In that same reporting, POGO revealed the existence of a draft report and an unpublished survey in which more than 10,000 DHS employees — more than one-third of the respondents — recorded experiencing sexual harassment or misconduct in the workplace. Cuffari didn’t share the results of the survey with agency leadership or Congress until a month after our original story ran. Despite the gobsmacking dereliction of duty demonstrated by Cuffari in these examples, the coverage of his failings alerted DHS agency leadership to the information Cuffari had worked to keep out of the spotlight. Secretary Alejandro Mayorkas responded with an effort to reform the agency’s discipline process, highlighting the valuable role the IG is supposed to play in facilitating these kinds of systemic agency changes. Indeed, this potential to drive change is part of the reason IGs have a mandate to inform agency leaders and Congress of “serious problems, abuses, and deficiencies relating to the administration of programs and operations” at their agencies.

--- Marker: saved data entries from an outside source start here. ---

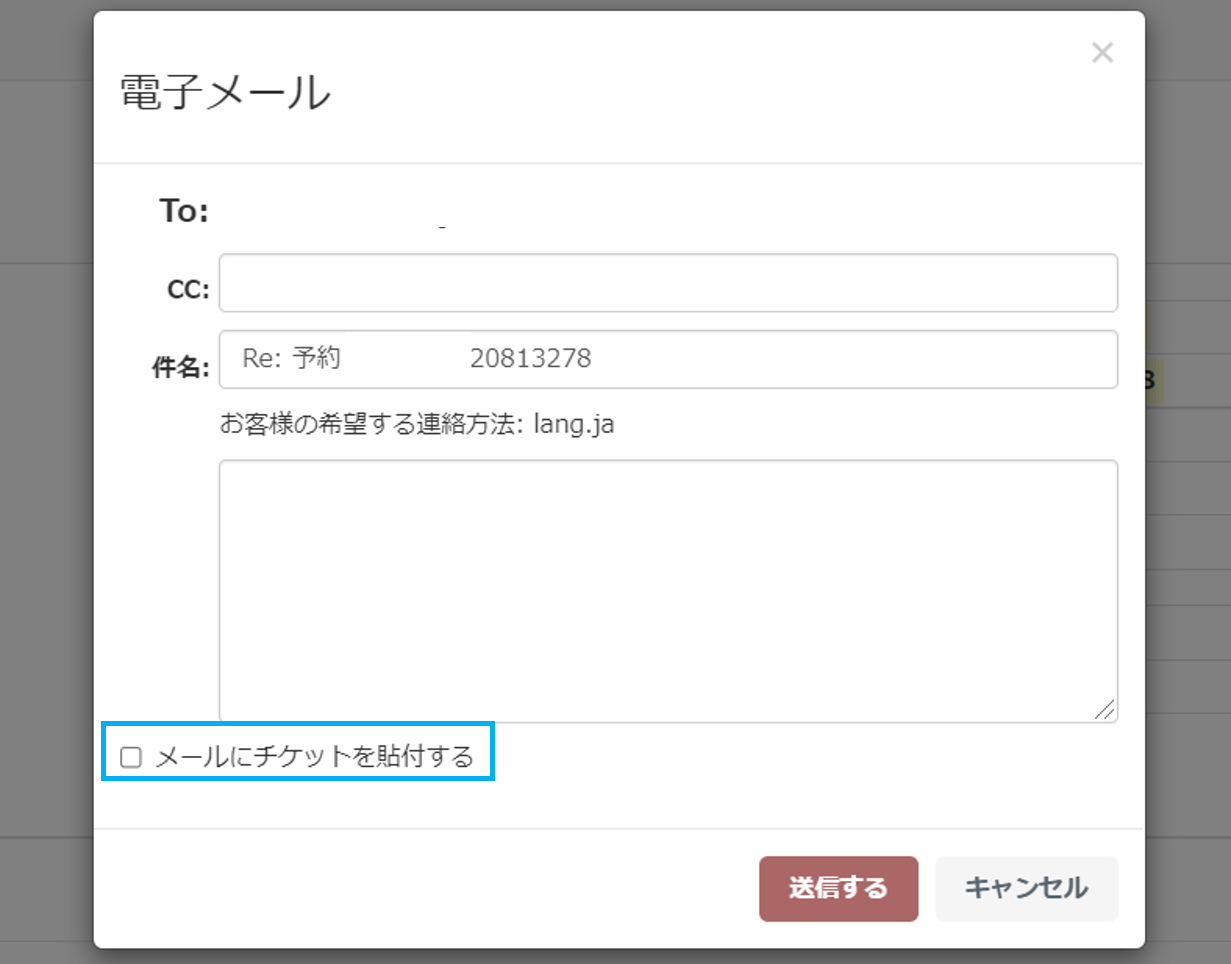Click into the email message body area

pos(667,590)
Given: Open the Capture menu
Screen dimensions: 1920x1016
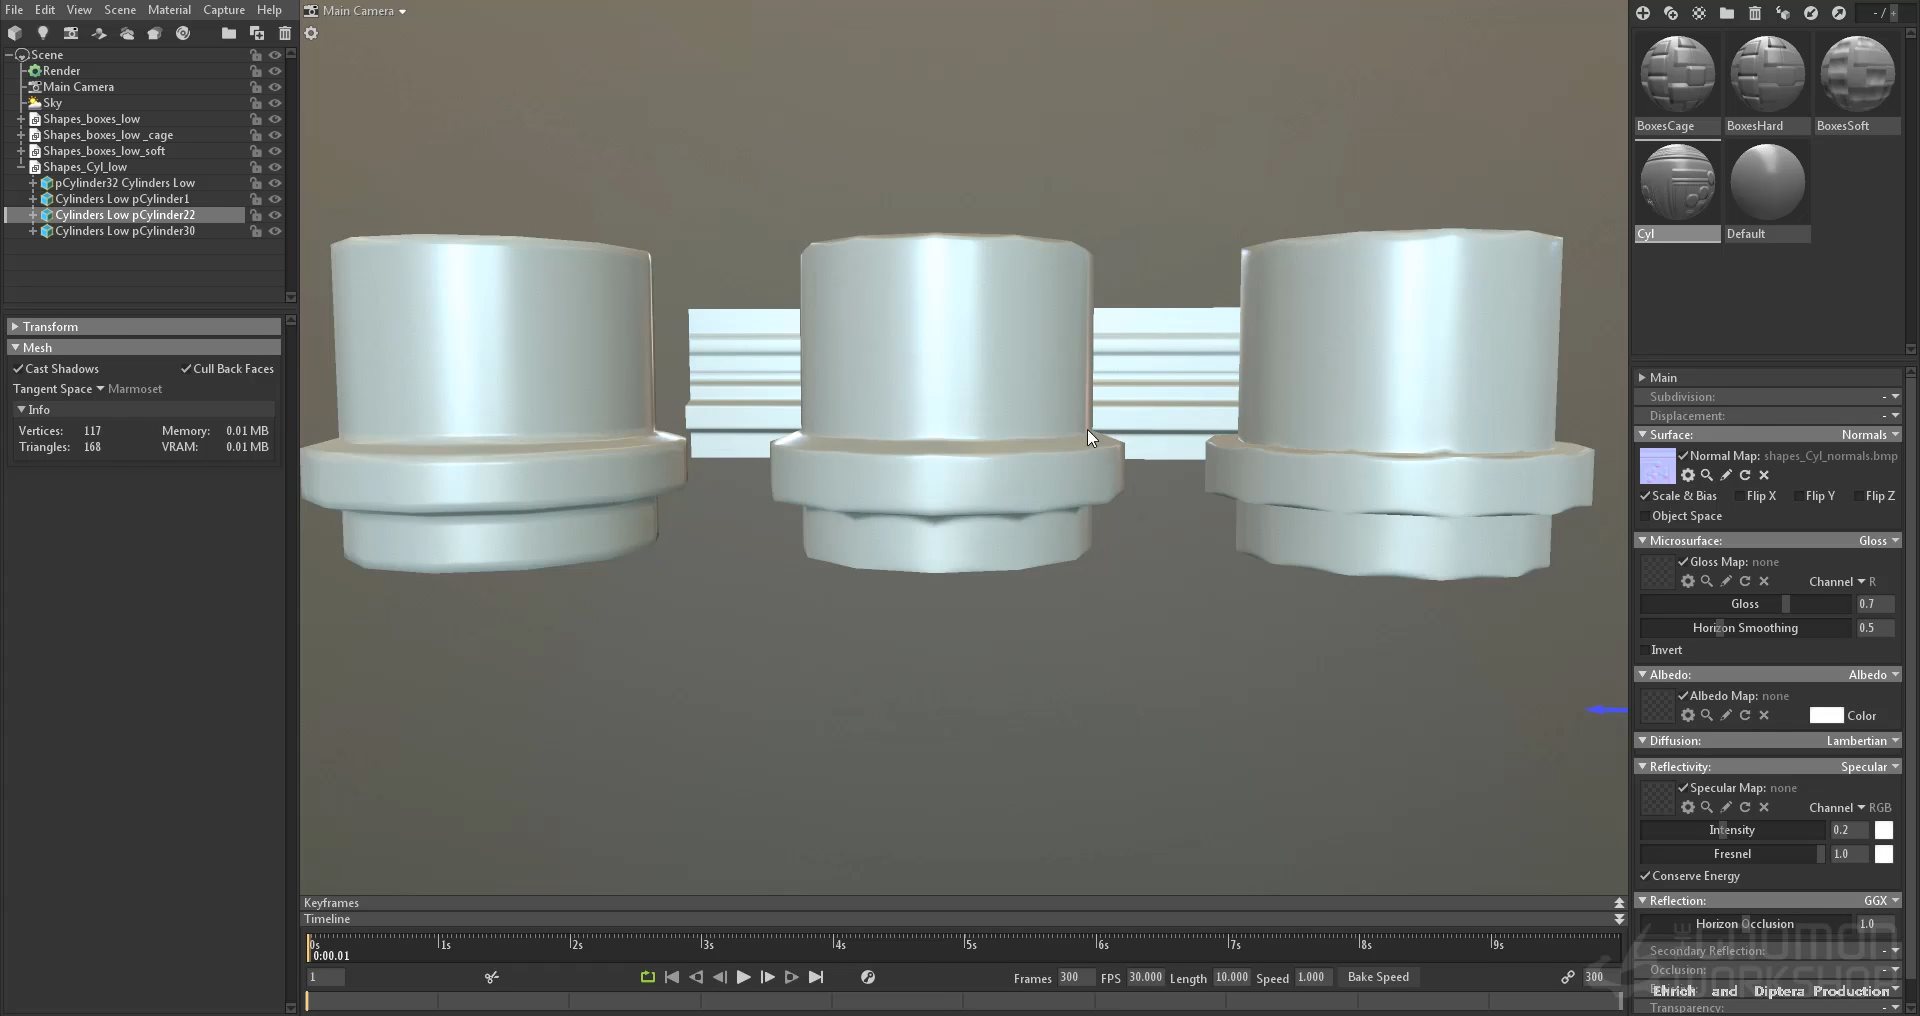Looking at the screenshot, I should click(x=224, y=10).
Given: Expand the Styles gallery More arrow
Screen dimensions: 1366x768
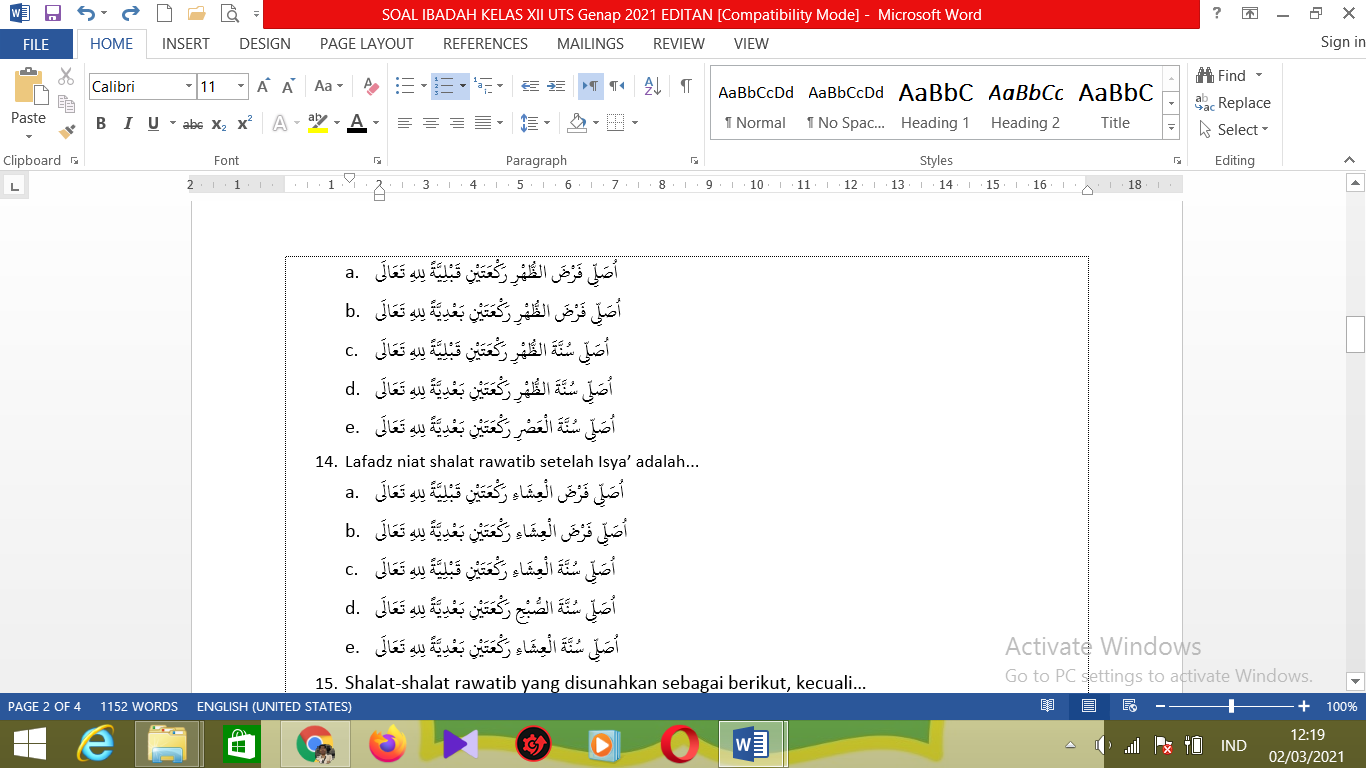Looking at the screenshot, I should coord(1171,128).
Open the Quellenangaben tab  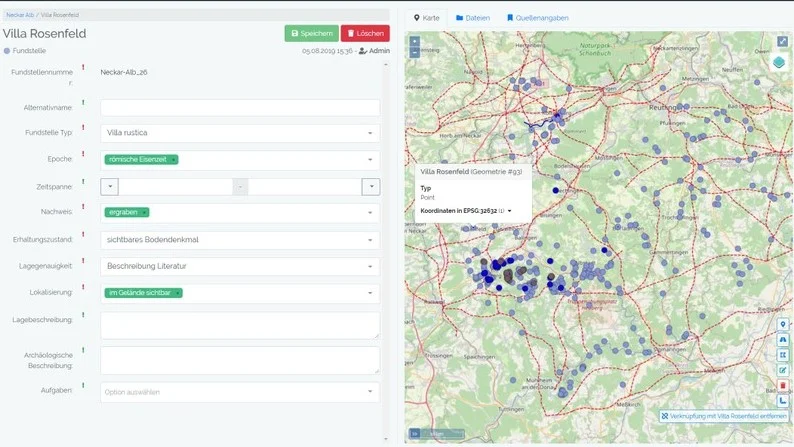coord(538,18)
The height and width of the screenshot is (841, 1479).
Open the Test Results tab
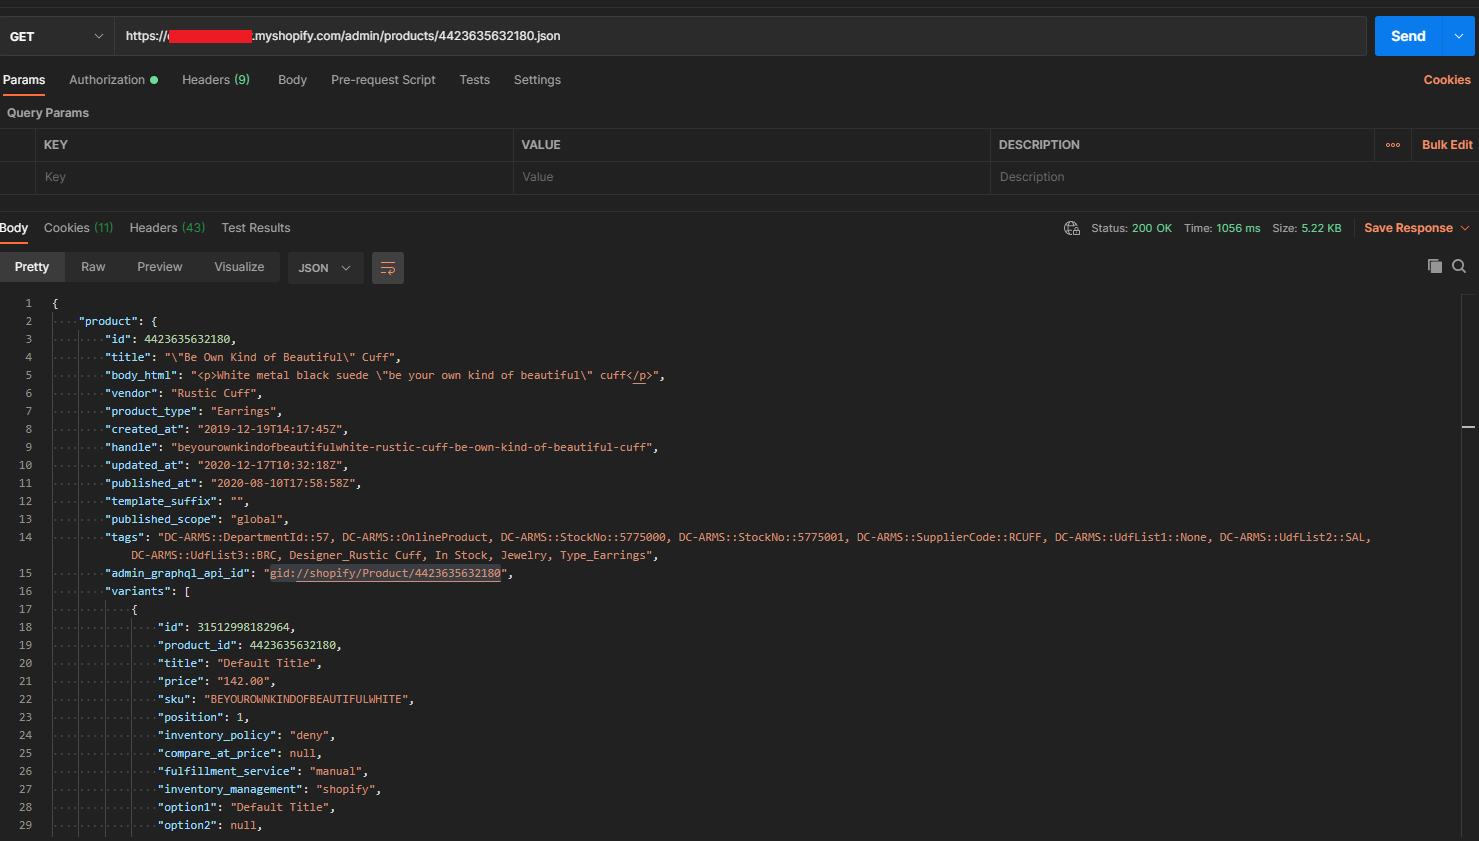pyautogui.click(x=256, y=228)
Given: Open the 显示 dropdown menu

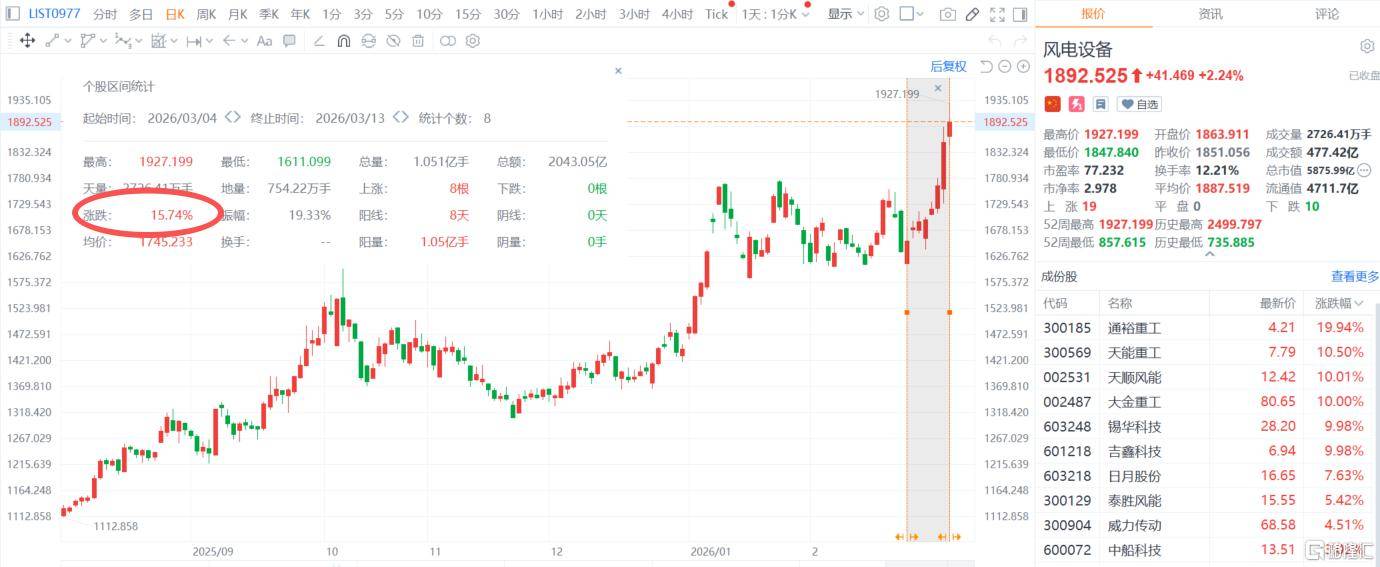Looking at the screenshot, I should coord(845,14).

Here, Cuffari fell short of his office’s mission in a critical way. He did not appreciate the severity of “intolerable levels of sexual harassment and sexual misconduct at DHS,” and, in so doing, failed to meet his obligation to report to agency leadership and to Congress. His actions contributed to the very culture his office exists to combat — one where federal employees don’t report serious wrongdoing within their agencies because they fear the retaliation they know will come with it.

A Flurry of Congressional Oversight

The horrific details from our reporting kicked off a flurry of oversight that included staff briefings and a public, bipartisan inquiry by Senators Dick Durbin (D-IL) and Chuck Grassley (R-IA), the chair and ranking member of the Senate Judiciary Committee. Cuffari maintains that his decisions were above reproach and consistent with his statutory responsibilities.

Amid this ongoing scrutiny for burying information about misconduct within DHS components, Cuffari notified Congress that the OIG had become aware of missing Secret Service text messages from Jan. 5 and 6, 2021. What Cuffari’s letter to Congress left out was that he first learned the messages were unavailable in May 2021, and the Secret Service confirmed to the OIG that they were permanently deleted in February 2022, five months before Cuffari let Congress know.

It is unclear if Cuffari’s briefings to Congress included explanations as to why he overruled a proposed effort to try to retrieve the text messages after initially learning about their deletion. To his credit, Cuffari informed Mayorkas about the issues his office was running into obtaining the missing text messages. But a capable inspector general understands that his mission is not just to keep his agency leader informed, but to keep Congress meaningfully and currently informed of serious issues.

There can be no question that these text messages are relevant to ongoing congressional investigations, in addition to the OIG’s own investigation. Later POGO reporting confirmed that Cuffari’s office was aware that there were other missing text messages potentially relevant to January 6th investigations, from phones that belonged to Wolf and Cuccinelli.

It’s no surprise that this inexplicable delay in notification has led some members of Congress to lose confidence in the inspector general, while others expressed a healthy dose of skepticism towards Cuffari’s decision-making. A clear pattern appears when you take a step back to appreciate these examples together: Cuffari has repeatedly failed to meet the objectives of his position. The duties of an inspector general are complex, but they are not so complicated as to explain why Cuffari still can’t seem to get it right. And while it may be tempting for President Biden to take a light touch and let the inspector general community police their own through the Integrity Committee process, there is a real danger in tacitly approving inferior performance from agency watchdogs and inviting more of the same in the future.